What do socialists say?
Who is to blame for ruining the world?
By Matthew Cookson
THE HUGE problems and disasters that humanity and our planet are facing at the beginning of the 21st century have led many people to question the way society is organised. People across Africa, Asia and Latin America live with disease, famine and poverty. Massive floods, caused by global warming due to pollution, have swept across parts of Asia, Africa and Europe. We need radical solutions to these problems to ensure that the world and human beings continue to survive.
Sometimes the search for radical solutions leads activists in the anti-capitalist movement to argue that the people to blame for these problems are those who live in the richer part of the world. At the recent People and Planet “Shared Planet” conference some activists said that while every human has an impact on the planet, some have a bigger impact than others.
They say some people leave “bigger footprints” than others. They see a distinction between the citizens of the North of the world who live in European and North American countries, and the South, which includes the continents, Africa, Asia and Latin America. So those in the North of the world are consuming too much, leaving very little resources for people in the South and destroying the planet in the process.
But this can obscure who the real villains are. It is obvious that the largest footprints come from the multinationals. In terms of the ecological damage they cause, a worker in Asia could leave a footprint the size of a baby’s shoe. A worker in Britain would have a footprint as large as a size ten shoe. A company boss’s footprint would cover an area as big as a lorry, a medium sized corporation the size of a housing estate, a multinational the size of a big city.
The capitalists’ control of resources affects everything. There is enough food in the world to feed everybody quite adequately.
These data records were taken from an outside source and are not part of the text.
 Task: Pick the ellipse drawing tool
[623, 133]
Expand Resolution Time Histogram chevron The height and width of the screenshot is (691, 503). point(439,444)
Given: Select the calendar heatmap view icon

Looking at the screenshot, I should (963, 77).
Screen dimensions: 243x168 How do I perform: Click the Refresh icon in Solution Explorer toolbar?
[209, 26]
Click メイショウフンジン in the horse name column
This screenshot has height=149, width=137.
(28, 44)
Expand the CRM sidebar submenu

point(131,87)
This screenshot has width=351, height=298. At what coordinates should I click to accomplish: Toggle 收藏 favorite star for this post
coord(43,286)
Food production has outstripped the rise in population in the last 40 years by 16 percent. But the distribution is wrong, and people who can’t afford to buy food are left to starve even when plenty is available.
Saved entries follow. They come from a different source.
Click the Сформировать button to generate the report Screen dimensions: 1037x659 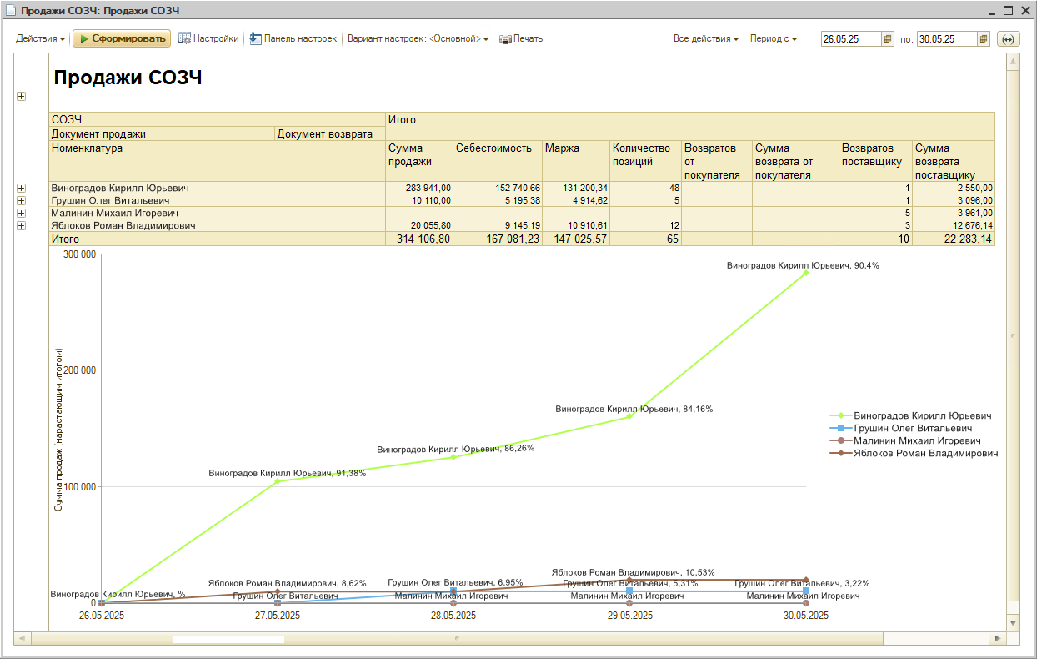(x=122, y=38)
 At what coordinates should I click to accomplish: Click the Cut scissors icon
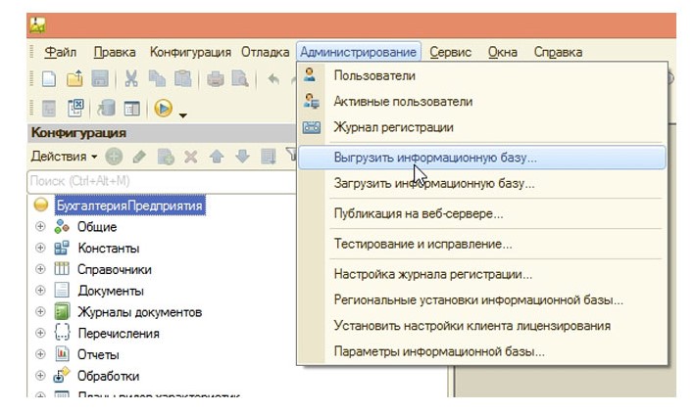click(x=131, y=79)
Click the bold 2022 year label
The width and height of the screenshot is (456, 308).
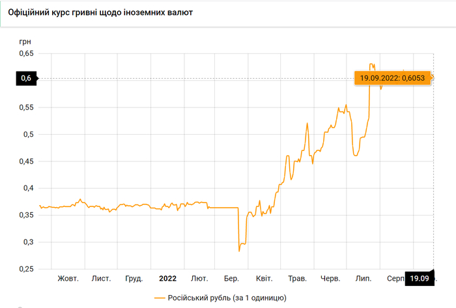tap(167, 279)
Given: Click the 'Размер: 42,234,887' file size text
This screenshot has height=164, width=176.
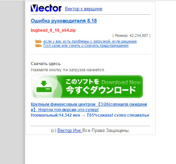Looking at the screenshot, I should click(131, 35).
The technology exists to drastically slash the greenhouse gas emissions, which cause global warming, of power stations and road transport. The reason it isn’t used is because it would hit the profits of the car, oil and gas companies that have so much power within the system.
If people changed their own individual consumption it would have little effect upon the lives of the poor in the South. Even if Northern workers cut back on their consumption of food and other resources our rulers would not pass on the small benefits to the world’s poor. The radical solution we need is a collective one. It can unite the workers and the poor across the globe.
Throughout Northern countries millions of people live in poverty and unemployment where lack of consumption is the problem. Even in the US, the richest country in the world, hunger hits a significant proportion of the population. Second Harvest, a hunger relief organisation in the US, feeds almost 26 million people nationally-10.4 percent of the population. Over 13.5 million children under the age of 12 go hungry or are at risk of hunger in the US.
In many of the inner city ghettos in the US child mortality rates are the same as in some African and Asian countries. The same poverty characterises other Northern countries, where the standard of living is higher then in the South but people have to struggle to survive. The reason poverty and environmental destruction stalk the globe is because a small elite controls all the wealth and resources under capitalism.
Because the driving force behind capitalism is the need to make profit, countries and people who cannot pay for food and products do not get them. So areas such as Asia and Africa, which were plundered and colonised by the first capitalist countries in the 19th and 20th centuries, are still in poverty because they have been kept indebted to Northern banks.
The wonderful demonstrations in Seattle, Melbourne and Prague against capitalist institutions like the WTO and the IMF that have occurred over the last year have shown the alternative to the present system. There have also been revolts against the free market and poverty in the South. General strikes in Bolivia, Argentina and Nigeria among others have shown the potential power of the world’s working class. It is this power which can both halt capitalism and transform the nature of society.